What you are asked to do ::
What lines of the data below hold the string "Campo"? Copy each one out.

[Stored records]
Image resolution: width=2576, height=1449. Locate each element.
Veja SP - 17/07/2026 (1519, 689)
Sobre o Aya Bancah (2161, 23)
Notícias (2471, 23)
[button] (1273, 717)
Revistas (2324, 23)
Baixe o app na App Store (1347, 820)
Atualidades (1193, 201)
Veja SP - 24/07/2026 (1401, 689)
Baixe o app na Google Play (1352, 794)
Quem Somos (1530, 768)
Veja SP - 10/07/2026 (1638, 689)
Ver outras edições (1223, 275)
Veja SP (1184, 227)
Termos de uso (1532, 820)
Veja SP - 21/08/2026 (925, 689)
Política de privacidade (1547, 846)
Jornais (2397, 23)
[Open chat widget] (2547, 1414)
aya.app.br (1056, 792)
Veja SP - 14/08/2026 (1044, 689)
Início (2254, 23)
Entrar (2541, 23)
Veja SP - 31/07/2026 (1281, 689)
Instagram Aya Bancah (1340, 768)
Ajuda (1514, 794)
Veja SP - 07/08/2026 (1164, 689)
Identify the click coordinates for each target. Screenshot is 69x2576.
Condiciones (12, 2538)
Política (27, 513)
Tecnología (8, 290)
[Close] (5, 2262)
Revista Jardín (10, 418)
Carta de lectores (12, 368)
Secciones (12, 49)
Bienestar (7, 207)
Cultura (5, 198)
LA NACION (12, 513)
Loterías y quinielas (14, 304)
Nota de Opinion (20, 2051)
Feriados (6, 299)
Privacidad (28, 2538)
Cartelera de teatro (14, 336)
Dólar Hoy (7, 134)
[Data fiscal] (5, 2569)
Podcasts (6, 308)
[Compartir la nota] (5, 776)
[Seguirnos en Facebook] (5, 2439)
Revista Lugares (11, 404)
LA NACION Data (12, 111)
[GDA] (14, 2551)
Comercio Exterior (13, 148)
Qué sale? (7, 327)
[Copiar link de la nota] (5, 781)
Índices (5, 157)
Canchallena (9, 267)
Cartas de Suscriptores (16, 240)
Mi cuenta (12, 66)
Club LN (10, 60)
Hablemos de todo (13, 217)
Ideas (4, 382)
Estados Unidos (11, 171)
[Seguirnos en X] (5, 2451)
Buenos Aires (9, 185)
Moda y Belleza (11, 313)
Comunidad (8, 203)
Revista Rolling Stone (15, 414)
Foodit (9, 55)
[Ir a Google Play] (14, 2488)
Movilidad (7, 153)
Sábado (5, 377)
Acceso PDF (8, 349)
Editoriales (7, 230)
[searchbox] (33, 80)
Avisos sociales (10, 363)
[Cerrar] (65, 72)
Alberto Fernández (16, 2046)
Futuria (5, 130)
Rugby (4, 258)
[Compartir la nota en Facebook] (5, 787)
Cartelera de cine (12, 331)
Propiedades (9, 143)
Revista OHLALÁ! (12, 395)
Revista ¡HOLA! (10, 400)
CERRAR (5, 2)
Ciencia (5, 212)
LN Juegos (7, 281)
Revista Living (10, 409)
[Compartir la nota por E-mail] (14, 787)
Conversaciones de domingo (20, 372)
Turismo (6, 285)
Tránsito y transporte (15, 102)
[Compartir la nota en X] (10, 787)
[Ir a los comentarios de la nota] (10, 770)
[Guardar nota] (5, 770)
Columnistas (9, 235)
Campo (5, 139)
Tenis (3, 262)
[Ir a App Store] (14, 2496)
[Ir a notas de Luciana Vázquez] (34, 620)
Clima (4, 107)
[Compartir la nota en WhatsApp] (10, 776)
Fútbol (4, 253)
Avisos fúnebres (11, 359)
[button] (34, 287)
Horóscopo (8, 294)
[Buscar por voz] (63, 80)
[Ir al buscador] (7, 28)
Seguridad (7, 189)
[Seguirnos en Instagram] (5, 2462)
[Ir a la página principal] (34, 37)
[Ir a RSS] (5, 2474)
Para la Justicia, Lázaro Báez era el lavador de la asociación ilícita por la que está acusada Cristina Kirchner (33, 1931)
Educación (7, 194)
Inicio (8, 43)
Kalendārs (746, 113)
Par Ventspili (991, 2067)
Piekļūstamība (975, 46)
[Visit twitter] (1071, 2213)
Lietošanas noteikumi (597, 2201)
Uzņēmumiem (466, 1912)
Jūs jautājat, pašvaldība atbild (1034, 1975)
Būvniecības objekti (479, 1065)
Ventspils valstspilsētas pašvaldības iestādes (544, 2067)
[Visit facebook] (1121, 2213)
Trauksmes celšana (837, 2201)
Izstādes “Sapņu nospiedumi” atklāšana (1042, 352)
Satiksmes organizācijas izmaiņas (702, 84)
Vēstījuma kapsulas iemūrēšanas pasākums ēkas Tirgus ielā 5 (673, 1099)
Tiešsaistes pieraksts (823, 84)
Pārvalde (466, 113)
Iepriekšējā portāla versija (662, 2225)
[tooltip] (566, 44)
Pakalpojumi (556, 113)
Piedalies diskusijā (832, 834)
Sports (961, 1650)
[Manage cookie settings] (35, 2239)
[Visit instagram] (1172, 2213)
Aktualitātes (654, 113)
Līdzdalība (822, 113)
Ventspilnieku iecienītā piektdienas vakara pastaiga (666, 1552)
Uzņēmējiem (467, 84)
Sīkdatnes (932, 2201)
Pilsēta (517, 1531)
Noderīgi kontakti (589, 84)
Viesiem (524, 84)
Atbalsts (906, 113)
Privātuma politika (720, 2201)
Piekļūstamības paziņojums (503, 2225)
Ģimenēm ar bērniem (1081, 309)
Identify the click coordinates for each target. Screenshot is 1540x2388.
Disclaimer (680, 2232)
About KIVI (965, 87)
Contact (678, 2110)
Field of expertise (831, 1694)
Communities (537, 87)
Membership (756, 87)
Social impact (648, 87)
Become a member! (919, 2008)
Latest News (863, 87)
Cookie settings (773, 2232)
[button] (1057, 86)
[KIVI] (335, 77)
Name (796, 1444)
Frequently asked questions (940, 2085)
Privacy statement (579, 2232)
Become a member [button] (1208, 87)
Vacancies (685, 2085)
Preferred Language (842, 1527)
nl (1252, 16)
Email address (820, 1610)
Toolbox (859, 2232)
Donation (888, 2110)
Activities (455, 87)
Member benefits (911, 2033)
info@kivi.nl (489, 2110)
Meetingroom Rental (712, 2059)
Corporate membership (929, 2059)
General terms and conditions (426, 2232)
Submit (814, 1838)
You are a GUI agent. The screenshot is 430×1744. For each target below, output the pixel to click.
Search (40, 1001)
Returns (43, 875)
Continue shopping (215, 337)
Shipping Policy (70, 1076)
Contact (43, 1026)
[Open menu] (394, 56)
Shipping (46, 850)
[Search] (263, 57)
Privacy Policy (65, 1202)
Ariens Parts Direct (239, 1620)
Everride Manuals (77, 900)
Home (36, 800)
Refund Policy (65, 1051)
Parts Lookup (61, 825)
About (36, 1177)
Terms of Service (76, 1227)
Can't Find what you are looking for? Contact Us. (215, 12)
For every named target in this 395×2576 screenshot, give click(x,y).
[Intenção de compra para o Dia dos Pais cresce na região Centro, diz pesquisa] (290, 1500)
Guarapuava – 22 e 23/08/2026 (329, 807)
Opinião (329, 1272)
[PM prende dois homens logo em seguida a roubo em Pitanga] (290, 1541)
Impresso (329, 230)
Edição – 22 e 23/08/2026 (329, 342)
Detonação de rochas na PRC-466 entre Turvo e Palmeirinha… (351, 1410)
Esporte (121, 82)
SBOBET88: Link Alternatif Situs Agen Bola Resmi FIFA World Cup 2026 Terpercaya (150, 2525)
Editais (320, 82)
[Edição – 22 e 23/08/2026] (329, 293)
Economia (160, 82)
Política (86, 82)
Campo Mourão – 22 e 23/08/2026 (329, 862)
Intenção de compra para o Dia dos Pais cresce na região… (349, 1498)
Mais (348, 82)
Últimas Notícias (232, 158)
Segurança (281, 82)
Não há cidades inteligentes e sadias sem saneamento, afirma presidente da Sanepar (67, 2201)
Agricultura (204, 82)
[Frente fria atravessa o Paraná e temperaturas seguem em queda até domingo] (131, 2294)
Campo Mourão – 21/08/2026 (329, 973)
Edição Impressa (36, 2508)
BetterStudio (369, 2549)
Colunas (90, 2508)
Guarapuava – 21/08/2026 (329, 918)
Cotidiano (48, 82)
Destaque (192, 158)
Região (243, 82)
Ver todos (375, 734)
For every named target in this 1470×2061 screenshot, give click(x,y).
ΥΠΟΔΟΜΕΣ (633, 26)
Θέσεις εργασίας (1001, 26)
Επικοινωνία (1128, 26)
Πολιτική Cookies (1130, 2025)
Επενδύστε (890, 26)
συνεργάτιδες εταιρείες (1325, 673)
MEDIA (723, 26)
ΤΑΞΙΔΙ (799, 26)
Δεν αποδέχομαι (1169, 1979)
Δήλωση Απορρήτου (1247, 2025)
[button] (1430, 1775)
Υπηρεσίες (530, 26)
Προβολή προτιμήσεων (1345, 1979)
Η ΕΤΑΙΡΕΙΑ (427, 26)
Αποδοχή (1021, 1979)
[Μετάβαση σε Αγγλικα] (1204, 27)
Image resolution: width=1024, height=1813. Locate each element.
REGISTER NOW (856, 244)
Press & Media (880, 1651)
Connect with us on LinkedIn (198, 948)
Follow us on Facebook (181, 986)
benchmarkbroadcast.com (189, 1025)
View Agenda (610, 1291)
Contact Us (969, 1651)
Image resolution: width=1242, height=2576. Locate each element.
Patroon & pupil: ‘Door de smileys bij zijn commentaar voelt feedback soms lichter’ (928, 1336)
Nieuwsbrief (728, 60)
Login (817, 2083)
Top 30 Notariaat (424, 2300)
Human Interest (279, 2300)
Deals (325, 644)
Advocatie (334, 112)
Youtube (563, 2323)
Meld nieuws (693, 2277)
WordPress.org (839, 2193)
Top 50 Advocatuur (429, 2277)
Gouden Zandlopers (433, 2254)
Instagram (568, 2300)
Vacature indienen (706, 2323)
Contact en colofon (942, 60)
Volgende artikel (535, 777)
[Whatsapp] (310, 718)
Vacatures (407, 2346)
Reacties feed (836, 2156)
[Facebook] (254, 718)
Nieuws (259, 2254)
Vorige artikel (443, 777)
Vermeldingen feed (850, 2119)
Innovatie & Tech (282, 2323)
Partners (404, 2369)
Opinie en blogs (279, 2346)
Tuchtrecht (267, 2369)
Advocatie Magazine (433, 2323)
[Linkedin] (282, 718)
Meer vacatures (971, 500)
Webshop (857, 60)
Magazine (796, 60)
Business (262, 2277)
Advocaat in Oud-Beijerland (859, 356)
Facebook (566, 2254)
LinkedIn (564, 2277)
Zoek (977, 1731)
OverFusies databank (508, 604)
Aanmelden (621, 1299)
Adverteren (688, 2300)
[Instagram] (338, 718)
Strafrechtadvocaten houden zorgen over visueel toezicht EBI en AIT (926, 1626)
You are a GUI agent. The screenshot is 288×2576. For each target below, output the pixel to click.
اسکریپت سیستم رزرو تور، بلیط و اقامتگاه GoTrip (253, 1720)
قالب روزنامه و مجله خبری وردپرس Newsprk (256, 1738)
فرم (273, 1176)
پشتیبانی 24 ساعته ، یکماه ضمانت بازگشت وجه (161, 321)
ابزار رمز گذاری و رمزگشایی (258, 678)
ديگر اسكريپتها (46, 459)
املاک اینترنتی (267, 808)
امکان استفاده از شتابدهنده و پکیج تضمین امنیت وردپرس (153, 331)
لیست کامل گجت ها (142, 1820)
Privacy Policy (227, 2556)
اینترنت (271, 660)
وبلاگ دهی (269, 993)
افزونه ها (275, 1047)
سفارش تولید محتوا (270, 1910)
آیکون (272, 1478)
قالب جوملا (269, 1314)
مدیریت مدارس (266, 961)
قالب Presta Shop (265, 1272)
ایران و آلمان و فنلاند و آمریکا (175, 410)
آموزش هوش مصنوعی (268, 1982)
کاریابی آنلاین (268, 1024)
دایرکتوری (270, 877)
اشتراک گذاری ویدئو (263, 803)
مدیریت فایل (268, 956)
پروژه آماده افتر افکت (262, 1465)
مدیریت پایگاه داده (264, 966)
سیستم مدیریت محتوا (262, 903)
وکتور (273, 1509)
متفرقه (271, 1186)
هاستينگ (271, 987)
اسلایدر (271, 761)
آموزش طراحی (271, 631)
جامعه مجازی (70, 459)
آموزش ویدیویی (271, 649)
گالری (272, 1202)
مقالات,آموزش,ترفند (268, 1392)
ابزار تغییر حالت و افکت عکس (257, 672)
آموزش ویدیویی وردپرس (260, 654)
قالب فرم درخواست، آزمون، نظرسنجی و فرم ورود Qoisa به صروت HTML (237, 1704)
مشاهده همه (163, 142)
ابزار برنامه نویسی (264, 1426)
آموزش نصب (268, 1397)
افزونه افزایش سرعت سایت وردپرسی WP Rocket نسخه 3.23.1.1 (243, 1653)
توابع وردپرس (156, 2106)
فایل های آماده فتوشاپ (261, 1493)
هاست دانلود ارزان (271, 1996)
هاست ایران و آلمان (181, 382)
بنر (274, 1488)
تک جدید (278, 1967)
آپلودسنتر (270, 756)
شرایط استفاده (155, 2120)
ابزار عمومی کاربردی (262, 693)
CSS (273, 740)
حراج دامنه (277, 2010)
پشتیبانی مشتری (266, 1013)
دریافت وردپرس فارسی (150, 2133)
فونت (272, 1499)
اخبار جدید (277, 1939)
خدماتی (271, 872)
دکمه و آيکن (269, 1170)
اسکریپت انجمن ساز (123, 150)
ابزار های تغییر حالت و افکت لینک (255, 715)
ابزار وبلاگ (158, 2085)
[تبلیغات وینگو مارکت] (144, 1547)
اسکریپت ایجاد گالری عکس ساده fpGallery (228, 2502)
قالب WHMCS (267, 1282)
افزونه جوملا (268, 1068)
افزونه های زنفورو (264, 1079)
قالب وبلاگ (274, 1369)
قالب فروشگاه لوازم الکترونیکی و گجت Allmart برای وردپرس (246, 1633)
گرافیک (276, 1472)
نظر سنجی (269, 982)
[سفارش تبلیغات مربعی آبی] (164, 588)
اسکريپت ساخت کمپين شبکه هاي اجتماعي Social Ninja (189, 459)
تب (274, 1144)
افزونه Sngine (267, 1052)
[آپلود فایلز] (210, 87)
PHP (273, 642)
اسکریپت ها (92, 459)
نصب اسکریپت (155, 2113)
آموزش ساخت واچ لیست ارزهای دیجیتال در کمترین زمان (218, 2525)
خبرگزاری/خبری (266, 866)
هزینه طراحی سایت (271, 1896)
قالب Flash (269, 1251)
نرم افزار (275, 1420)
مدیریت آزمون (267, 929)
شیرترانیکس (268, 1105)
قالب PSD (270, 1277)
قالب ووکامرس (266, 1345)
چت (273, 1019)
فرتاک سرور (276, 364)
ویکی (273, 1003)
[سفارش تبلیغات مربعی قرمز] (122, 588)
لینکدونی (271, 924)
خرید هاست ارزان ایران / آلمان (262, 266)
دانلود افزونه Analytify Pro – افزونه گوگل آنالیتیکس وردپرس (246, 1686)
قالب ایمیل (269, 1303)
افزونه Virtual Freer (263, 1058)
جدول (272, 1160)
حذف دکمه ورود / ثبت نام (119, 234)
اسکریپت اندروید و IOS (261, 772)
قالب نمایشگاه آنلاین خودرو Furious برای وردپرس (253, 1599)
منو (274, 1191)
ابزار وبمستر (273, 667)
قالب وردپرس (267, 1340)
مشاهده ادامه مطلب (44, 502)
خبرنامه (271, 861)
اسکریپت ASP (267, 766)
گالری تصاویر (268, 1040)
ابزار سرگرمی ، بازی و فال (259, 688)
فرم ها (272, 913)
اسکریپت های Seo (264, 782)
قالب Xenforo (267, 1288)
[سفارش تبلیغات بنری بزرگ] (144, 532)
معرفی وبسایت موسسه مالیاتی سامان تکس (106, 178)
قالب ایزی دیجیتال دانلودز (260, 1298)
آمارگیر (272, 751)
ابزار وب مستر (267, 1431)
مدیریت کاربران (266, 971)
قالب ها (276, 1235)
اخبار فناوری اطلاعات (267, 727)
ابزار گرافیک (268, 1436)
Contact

Solution to the problem ::
Campo (5, 139)
Campo Mourão – 22 e 23/08/2026 (329, 862)
Campo Mourão – 21/08/2026 (329, 973)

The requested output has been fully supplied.